🤖 AI Summary
This study addresses the lack of theoretical foundations for sparse support vector machines (SSVMs) by developing a local duality theory. It establishes, for the first time, that SSVM is equivalent to the dual formulation of the 0/1-loss SVM and theoretically connects it to both hinge-loss and ramp-loss SVMs. By modeling SSVM through non-convex optimization with ℓ₀ sparsity constraints, the work introduces a linear representation theorem for local solutions, revealing the intrinsic mechanism by which SSVM local solutions outperform those of conventional SVMs. Theoretical analysis shows that a sequence of global solutions of the hinge-loss SVM converges to a local solution of the 0/1-loss SVM, which is also a local solution of the ramp-loss SVM. Experiments on real-world datasets validate the superior performance of these high-quality local solutions and provide a theoretical basis for hyperparameter selection in SSVM.
📝 Abstract
Due to the rise of cardinality minimization in optimization, sparse support vector machines (SSVMs) have attracted much attention lately and show certain empirical advantages over convex SVMs. A common way to derive an SSVM is to add a cardinality function such as $\ell_0$-norm to the dual problem of a convex SVM. However, this process lacks theoretical justification. This paper fills the gap by developing a local duality theory for such an SSVM formulation and exploring its relationship with the hinge-loss SVM (hSVM) and the ramp-loss SVM (rSVM). In particular, we prove that the derived SSVM is exactly the dual problem of the 0/1-loss SVM, and the linear representer theorem holds for their local solutions.
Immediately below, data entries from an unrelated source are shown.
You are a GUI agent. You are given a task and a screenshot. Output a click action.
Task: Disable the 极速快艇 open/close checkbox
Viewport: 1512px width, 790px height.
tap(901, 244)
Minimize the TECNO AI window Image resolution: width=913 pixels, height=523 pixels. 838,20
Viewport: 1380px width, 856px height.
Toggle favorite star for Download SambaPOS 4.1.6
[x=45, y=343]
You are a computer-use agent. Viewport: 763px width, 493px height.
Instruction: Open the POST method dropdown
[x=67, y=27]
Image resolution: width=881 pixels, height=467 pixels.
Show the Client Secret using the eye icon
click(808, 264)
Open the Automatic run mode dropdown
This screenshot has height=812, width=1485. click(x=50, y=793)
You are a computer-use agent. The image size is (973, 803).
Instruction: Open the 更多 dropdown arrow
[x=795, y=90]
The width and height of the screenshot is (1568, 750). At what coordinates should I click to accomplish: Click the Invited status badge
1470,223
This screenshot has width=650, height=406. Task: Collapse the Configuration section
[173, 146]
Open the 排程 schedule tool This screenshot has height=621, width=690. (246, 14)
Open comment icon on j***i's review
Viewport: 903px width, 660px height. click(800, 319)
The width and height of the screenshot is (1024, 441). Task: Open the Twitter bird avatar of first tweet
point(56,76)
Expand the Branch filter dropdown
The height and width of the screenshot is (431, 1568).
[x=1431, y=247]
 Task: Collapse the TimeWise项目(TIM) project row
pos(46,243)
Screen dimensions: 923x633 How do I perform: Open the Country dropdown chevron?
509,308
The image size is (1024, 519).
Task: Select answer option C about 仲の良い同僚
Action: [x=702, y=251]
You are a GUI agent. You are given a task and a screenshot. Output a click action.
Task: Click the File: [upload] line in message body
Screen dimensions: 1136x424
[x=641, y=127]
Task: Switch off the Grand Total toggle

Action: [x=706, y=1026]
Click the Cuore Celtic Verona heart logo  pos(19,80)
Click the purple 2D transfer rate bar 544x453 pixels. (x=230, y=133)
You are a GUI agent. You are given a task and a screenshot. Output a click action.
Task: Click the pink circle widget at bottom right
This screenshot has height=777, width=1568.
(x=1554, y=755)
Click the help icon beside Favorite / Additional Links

The local solution of SSVM also provides guidelines on selecting hyperparameters of hSVM and rSVM. {Under specific conditions, we show that a sequence of global solutions of hSVM converges to a local solution of 0/1-loss SVM. Moreover, a local minimizer of 0/1-loss SVM is a local minimizer of rSVM.} This explains why a local solution induced by SSVM outperforms hSVM and rSVM in the prior empirical study. We further conduct numerical tests on real datasets and demonstrate potential advantages of SSVM by working with locally nice solutions proposed in this paper.